Source data
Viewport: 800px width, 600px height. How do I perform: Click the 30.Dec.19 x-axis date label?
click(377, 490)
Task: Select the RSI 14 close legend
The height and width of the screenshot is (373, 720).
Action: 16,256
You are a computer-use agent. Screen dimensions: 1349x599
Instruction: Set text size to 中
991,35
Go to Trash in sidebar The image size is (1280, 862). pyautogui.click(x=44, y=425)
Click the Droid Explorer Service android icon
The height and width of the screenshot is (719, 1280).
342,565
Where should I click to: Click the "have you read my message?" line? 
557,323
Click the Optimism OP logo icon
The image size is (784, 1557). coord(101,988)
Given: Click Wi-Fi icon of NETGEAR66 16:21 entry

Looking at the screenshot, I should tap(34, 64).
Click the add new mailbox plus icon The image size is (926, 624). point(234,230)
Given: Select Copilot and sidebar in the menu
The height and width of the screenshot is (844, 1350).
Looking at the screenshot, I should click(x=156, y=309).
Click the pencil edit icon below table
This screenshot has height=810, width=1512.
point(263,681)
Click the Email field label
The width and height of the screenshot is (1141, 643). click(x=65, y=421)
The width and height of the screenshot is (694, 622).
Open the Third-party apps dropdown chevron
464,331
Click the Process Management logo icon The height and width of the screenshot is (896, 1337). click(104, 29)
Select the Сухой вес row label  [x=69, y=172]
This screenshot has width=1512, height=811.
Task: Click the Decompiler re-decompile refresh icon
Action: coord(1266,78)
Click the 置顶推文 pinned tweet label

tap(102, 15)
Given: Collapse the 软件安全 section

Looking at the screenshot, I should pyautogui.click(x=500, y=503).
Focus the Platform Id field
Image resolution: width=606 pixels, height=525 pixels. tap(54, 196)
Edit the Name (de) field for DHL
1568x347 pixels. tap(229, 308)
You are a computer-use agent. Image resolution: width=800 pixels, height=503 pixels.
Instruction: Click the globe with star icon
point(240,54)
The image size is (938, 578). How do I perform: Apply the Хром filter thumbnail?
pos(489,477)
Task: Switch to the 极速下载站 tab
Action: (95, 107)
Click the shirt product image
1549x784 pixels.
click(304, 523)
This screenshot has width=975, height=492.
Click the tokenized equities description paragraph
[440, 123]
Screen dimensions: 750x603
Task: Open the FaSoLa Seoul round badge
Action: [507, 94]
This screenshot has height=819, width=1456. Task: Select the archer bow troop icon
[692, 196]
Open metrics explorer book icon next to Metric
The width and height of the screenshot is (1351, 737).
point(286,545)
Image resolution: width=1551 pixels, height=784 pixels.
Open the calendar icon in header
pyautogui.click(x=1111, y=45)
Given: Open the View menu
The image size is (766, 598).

TO DO>
All of the records go in your answer, copied exactly.

PROBLEM SOLUTION>
Viewport: 800px width, 600px height. How do I perform: Click the 30.Dec.19 x-axis date label?
click(377, 490)
Task: Select the RSI 14 close legend
The height and width of the screenshot is (373, 720).
Action: 16,256
You are a computer-use agent. Screen dimensions: 1349x599
Instruction: Set text size to 中
991,35
Go to Trash in sidebar The image size is (1280, 862). pyautogui.click(x=44, y=425)
Click the Droid Explorer Service android icon
The height and width of the screenshot is (719, 1280).
342,565
Where should I click to: Click the "have you read my message?" line? 
557,323
Click the Optimism OP logo icon
The image size is (784, 1557). coord(101,988)
Given: Click Wi-Fi icon of NETGEAR66 16:21 entry

Looking at the screenshot, I should tap(34, 64).
Click the add new mailbox plus icon The image size is (926, 624). point(234,230)
Given: Select Copilot and sidebar in the menu
The height and width of the screenshot is (844, 1350).
Looking at the screenshot, I should click(x=156, y=309).
Click the pencil edit icon below table
This screenshot has height=810, width=1512.
point(263,681)
Click the Email field label
The width and height of the screenshot is (1141, 643). click(x=65, y=421)
The width and height of the screenshot is (694, 622).
Open the Third-party apps dropdown chevron
464,331
Click the Process Management logo icon The height and width of the screenshot is (896, 1337). click(104, 29)
Select the Сухой вес row label  [x=69, y=172]
This screenshot has width=1512, height=811.
Task: Click the Decompiler re-decompile refresh icon
Action: coord(1266,78)
Click the 置顶推文 pinned tweet label

tap(102, 15)
Given: Collapse the 软件安全 section

Looking at the screenshot, I should pyautogui.click(x=500, y=503).
Focus the Platform Id field
Image resolution: width=606 pixels, height=525 pixels. tap(54, 196)
Edit the Name (de) field for DHL
1568x347 pixels. tap(229, 308)
You are a computer-use agent. Image resolution: width=800 pixels, height=503 pixels.
Instruction: Click the globe with star icon
point(240,54)
The image size is (938, 578). How do I perform: Apply the Хром filter thumbnail?
pos(489,477)
Task: Switch to the 极速下载站 tab
Action: (95, 107)
Click the shirt product image
1549x784 pixels.
click(304, 523)
This screenshot has width=975, height=492.
Click the tokenized equities description paragraph
[440, 123]
Screen dimensions: 750x603
Task: Open the FaSoLa Seoul round badge
Action: [507, 94]
This screenshot has height=819, width=1456. Task: Select the archer bow troop icon
[692, 196]
Open metrics explorer book icon next to Metric
The width and height of the screenshot is (1351, 737).
point(286,545)
Image resolution: width=1551 pixels, height=784 pixels.
Open the calendar icon in header
pyautogui.click(x=1111, y=45)
Given: Open the View menu
The image size is (766, 598).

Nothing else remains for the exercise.